Modern asset managers or owners will be very familiar with data, and how important it is for accurate, timely and effective decision making.  

Accounting for variables, using the right tools, and implementing specific data capture and analysis processes is important and relevant behind-the-scenes, however at times too much detail can be a distraction from the ultimate goal.

Sometimes to decide on an issue it’s enough to know if a road has high or low traffic, rather than knowing the exact number of standard axle loads. The key is to know when it is enough. Our analysis effort and decisions need to be proportional and scalable.

Data doesn't need to be complex, but it does need to be robust

There are myriad eye-candy like outputs that can be produced based on data analyses, which may include historical trends, current condition gap analysis, or forecasted conditions, to name a few.

For an asset manager or owner, however, there is really just one question needing a clear answer: How do the analysis results presented enable better maintenance planning decisions?

Take for example the desired outcome for a major roading asset owner - that users can get to where they need to go safely, efficiently and comfortably.

Of course the specific network assets, available budget and unique customer must all be considered as part of the process, but ultimately what matters is that the final decision is a reasonably right decision.

Processes do not need to be perfect, but they do need to be practical and reasonable for the end user

There’s a lot that can go into defining a problem statement and the analysis and reporting that goes into solving it – you don’t always see (or even need to see) the complex data analysis and framework behind the scenes to prepare the recommendations.

The challenge for an analyst or engineer is how to present this complex data in the most simple way.

The way results and charts are presented in reports can look impressive and highly sophisticated (read intimidating) due to the many intricacies involved with the complex solution framework.

There may be many variables, and at times some of them will be estimated.  In analysing the data containing these variables and assumptions, much effort can be put into looking for a perfect outcome.  However, to ensure a positive experience for the asset manager, the focus should rather be on producing a reasonable product which can add value to the decision-making process. 

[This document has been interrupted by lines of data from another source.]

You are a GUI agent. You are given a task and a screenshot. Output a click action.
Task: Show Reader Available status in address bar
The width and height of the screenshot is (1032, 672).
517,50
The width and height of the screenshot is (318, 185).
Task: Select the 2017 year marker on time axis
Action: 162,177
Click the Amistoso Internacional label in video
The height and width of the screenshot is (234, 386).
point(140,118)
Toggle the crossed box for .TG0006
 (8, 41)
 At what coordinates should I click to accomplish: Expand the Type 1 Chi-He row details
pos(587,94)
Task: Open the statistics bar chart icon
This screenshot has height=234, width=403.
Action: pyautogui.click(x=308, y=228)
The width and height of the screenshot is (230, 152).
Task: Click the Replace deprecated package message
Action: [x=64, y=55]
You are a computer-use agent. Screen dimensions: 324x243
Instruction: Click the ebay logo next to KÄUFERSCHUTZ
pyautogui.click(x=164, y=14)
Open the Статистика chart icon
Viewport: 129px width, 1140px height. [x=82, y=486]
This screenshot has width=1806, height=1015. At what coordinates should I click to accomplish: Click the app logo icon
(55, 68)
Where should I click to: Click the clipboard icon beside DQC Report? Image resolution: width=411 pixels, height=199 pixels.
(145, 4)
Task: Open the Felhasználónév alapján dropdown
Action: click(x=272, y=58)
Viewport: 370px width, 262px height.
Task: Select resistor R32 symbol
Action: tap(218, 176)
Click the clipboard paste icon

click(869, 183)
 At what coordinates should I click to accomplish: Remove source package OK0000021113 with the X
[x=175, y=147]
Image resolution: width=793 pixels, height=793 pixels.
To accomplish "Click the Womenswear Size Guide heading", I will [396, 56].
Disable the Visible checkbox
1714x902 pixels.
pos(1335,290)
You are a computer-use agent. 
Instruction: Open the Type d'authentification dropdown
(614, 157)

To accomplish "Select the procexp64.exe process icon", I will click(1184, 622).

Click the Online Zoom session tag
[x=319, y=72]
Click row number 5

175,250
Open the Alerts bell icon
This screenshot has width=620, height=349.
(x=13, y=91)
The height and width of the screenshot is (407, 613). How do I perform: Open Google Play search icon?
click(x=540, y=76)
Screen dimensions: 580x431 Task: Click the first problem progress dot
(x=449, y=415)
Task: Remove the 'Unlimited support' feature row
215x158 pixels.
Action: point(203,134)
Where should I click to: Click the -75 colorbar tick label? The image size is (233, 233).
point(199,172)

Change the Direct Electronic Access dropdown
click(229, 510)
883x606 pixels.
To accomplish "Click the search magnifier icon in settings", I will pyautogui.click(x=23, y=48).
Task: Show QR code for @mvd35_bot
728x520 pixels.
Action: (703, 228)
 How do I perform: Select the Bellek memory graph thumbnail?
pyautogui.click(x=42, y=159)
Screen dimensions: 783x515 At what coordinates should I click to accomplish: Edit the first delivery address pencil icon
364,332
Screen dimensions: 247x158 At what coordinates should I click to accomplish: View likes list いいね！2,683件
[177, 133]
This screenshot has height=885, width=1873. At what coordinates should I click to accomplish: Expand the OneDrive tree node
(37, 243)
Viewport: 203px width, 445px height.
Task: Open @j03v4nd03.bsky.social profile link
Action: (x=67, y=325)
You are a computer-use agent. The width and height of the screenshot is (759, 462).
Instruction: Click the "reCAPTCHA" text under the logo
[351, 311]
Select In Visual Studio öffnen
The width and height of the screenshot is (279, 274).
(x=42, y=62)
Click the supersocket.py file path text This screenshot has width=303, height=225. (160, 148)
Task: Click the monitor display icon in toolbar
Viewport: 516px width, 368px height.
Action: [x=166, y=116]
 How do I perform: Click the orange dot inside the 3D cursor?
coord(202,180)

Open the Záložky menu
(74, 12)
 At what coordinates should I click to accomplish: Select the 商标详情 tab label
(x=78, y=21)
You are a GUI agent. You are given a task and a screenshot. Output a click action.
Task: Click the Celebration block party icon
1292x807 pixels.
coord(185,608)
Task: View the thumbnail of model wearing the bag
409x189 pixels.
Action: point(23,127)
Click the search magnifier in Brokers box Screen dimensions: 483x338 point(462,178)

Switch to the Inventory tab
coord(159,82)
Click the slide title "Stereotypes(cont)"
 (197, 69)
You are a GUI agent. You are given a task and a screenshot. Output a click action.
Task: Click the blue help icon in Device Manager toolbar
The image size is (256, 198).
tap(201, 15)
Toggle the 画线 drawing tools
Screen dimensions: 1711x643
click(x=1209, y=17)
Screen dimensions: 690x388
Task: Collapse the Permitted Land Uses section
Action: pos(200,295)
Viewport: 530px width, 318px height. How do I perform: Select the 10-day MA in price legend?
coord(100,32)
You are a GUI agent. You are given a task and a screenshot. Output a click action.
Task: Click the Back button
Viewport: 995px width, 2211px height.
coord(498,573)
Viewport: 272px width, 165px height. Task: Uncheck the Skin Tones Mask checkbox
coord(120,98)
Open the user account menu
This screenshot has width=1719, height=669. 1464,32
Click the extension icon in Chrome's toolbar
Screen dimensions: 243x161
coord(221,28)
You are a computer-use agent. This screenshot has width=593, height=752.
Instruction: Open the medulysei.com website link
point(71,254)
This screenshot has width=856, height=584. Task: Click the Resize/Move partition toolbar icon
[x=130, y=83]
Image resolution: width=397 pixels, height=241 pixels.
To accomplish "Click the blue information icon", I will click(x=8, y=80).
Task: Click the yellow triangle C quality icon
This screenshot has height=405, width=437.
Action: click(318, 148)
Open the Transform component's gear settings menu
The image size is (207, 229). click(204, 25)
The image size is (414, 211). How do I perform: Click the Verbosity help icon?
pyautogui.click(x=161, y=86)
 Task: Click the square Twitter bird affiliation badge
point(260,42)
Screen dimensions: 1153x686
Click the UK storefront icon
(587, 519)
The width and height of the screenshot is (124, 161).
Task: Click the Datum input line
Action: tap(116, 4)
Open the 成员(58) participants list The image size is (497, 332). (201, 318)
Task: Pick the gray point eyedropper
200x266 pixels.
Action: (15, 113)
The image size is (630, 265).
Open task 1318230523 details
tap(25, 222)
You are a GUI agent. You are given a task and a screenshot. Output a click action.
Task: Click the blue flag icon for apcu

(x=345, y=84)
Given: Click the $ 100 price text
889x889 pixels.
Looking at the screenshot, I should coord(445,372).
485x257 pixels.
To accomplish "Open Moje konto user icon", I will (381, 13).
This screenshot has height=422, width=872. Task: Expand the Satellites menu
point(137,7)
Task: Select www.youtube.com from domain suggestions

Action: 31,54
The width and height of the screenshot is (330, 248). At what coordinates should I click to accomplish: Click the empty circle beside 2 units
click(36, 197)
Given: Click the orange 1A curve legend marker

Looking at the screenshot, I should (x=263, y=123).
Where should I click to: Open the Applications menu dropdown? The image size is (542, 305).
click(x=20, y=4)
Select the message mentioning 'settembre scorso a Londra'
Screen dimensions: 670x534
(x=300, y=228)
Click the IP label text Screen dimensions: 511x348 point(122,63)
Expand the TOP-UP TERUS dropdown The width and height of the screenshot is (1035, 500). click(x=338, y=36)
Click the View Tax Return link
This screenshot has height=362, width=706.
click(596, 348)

While it may be aesthetically pleasing to present a range of complicated charts and tables, at the end of the day all this added complexity can end up being of less practical use.  

The continuous improvement action should be to simplify the process and the outcome. It really doesn't need to be too complicated

Naturally the question that follows is: How can we achieve this?  How do we formulate the results from a technical process in such a way that a reader can resonate with what is presented?

We need to stand back and let our mind simplify things. Let's find the tipping point where the information we work with is reasonable enough to make a difference and to provide valuable strategic advice to an asset manager (without of course losing the required engineering in the background).  

For each project there is a point where the technical complexity is just enough to provide a solution that is fit for purpose.  We don't always need to overthink things. The phrase “Less is more” is quite appropriate in this instance.

A few simple ways of doing this come to mind:

Be transparent and consistent with the parameters used throughout the solution process and reporting

  • This enables easy communication between the analyst and the reader. By creating a common reference point used in the process, it becomes easier to join the dots between the problem statement, the analysis and the reported outcomes.

Aim for simple presentation of results

  • A discussion is much more easily established with a common and simple point of departure. This also allows parties to explore the complexity together, resulting in more effective knowledge transfer.
  • A simple but well-thought-out bar chart can be as effective for the asset manager, if not more effective, than a more complex statistical chart based on the same data. This allows the use of simple terms such as ‘Very Good’ and ‘Good’, as opposed to explaining statistical metrics.

Do not underestimate the importance of the initial ‘sit down’ to talk through the process and outcomes

  • A safe zone needs to be created where assumptions and fundamentals can be discussed, leading to knowledge transfer and improved understanding.

Let’s take this back to our focus - to serve our customers, the road users, and enabling them to get where they need to go safely, efficiently and comfortably. 

A high volume of data can be collected, analysed and communicated in many ways.  We should continuously be asking ourselves if we are on track in serving our customers, and meeting their goal?  Are our processes efficiently supporting the maintenance planning decisions at hand? 

What we must do is avoid the temptation towards complication, and really, just keep it simple.